## WORK ORDER
Go through the entries below from the first line and output each one exactly, up to and including the line with "Task: Select 'User".

Source data
--- START ---
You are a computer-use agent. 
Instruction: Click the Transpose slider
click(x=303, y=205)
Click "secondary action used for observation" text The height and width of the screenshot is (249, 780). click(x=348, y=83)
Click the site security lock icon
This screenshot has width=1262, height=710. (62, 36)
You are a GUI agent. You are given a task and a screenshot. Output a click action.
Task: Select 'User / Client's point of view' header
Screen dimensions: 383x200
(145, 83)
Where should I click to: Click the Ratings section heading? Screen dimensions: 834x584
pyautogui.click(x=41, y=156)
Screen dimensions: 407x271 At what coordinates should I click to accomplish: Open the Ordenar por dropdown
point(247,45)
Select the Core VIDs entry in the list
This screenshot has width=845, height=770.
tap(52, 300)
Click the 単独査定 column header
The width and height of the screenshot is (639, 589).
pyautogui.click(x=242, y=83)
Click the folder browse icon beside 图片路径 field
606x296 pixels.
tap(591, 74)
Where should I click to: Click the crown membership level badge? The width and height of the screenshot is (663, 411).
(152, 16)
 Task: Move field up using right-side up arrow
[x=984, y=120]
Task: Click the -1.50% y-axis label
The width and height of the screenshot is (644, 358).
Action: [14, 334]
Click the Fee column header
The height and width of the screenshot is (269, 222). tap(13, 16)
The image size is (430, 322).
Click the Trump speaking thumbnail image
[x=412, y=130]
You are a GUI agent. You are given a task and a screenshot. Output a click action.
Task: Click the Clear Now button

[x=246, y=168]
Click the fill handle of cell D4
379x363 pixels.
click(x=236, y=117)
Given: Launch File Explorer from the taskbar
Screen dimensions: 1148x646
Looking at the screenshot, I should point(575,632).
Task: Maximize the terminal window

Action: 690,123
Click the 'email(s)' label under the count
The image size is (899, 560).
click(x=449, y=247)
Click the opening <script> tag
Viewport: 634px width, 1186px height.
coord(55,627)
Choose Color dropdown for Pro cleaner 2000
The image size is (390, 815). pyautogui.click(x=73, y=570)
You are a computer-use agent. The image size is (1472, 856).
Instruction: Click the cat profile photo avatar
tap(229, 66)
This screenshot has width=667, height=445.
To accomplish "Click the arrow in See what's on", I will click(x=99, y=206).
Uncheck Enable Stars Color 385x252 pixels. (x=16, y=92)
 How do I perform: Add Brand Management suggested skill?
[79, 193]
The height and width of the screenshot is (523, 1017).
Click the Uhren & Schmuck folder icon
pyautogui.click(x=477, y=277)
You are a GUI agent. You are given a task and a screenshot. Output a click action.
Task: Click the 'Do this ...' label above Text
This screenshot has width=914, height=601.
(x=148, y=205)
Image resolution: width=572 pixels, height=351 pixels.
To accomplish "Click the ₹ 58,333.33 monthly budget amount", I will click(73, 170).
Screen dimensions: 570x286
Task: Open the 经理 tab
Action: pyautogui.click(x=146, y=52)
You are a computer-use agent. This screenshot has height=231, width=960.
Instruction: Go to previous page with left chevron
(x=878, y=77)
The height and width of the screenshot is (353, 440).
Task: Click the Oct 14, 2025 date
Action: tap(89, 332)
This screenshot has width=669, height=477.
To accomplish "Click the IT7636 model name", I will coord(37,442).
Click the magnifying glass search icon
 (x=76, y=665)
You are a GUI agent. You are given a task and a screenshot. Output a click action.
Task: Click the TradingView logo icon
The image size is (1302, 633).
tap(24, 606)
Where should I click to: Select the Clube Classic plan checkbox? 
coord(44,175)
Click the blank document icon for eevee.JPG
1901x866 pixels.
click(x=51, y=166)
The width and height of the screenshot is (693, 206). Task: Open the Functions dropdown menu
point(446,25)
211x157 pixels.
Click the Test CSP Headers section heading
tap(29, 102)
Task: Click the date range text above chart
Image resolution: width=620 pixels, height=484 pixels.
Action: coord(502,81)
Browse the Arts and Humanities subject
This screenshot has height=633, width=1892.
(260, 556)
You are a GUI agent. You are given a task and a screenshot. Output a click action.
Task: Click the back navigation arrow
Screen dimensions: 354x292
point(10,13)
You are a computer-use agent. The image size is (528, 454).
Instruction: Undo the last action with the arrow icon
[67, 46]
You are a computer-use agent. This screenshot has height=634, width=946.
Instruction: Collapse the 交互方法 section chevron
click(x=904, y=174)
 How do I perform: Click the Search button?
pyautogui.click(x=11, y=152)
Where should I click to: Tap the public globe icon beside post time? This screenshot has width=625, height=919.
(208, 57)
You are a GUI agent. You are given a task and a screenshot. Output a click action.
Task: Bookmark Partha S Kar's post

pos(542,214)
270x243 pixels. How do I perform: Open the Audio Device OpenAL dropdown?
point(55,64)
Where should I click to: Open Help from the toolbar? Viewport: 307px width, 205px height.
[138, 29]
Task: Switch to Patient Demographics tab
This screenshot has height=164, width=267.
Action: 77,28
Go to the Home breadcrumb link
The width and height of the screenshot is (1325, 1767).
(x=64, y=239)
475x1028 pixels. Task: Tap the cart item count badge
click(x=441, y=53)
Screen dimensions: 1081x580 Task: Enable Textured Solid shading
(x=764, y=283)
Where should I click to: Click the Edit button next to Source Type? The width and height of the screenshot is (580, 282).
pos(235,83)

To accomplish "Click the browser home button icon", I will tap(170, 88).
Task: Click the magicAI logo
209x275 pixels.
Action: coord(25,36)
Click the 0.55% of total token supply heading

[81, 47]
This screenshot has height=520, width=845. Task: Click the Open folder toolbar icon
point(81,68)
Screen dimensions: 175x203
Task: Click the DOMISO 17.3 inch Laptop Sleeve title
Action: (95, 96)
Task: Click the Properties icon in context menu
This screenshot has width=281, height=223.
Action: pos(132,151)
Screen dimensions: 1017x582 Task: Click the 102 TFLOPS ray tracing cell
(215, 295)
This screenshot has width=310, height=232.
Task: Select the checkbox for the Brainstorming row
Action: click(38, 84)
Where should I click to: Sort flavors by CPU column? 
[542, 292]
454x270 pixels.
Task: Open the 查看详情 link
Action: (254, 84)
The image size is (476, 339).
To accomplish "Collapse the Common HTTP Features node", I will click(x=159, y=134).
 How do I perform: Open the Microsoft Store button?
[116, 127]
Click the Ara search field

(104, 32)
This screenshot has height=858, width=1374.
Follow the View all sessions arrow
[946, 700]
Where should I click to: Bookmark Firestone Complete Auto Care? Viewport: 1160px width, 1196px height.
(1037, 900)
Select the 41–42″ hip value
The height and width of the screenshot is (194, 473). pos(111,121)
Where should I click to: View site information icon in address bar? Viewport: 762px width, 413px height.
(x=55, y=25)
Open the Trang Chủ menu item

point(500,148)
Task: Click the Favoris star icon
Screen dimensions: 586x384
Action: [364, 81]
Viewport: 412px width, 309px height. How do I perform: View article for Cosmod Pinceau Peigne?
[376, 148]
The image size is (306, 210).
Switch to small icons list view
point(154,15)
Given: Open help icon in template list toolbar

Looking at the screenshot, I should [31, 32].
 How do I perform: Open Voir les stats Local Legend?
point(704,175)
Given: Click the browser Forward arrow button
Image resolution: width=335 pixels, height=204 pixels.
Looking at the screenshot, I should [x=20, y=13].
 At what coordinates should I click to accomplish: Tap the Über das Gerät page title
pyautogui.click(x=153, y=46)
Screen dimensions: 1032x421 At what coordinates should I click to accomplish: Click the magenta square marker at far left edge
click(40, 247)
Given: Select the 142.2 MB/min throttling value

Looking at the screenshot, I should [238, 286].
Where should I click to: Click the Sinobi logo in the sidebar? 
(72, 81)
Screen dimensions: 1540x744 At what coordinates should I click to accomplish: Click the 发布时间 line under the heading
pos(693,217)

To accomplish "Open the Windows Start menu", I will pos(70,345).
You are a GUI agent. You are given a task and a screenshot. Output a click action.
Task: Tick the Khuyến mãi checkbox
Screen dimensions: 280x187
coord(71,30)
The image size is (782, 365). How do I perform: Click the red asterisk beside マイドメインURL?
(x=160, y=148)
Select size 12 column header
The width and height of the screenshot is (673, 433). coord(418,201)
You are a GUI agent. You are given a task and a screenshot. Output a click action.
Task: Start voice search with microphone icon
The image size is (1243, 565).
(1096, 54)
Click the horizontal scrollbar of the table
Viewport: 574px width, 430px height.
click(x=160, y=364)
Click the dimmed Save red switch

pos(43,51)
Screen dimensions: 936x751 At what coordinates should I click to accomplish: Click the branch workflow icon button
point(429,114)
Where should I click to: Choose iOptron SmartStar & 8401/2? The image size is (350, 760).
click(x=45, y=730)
--- END ---
## ANSWER SECTION
You are a computer-use agent. 
Instruction: Click the Transpose slider
click(x=303, y=205)
Click "secondary action used for observation" text The height and width of the screenshot is (249, 780). click(x=348, y=83)
Click the site security lock icon
This screenshot has width=1262, height=710. (62, 36)
You are a GUI agent. You are given a task and a screenshot. Output a click action.
Task: Select 'User / Client's point of view' header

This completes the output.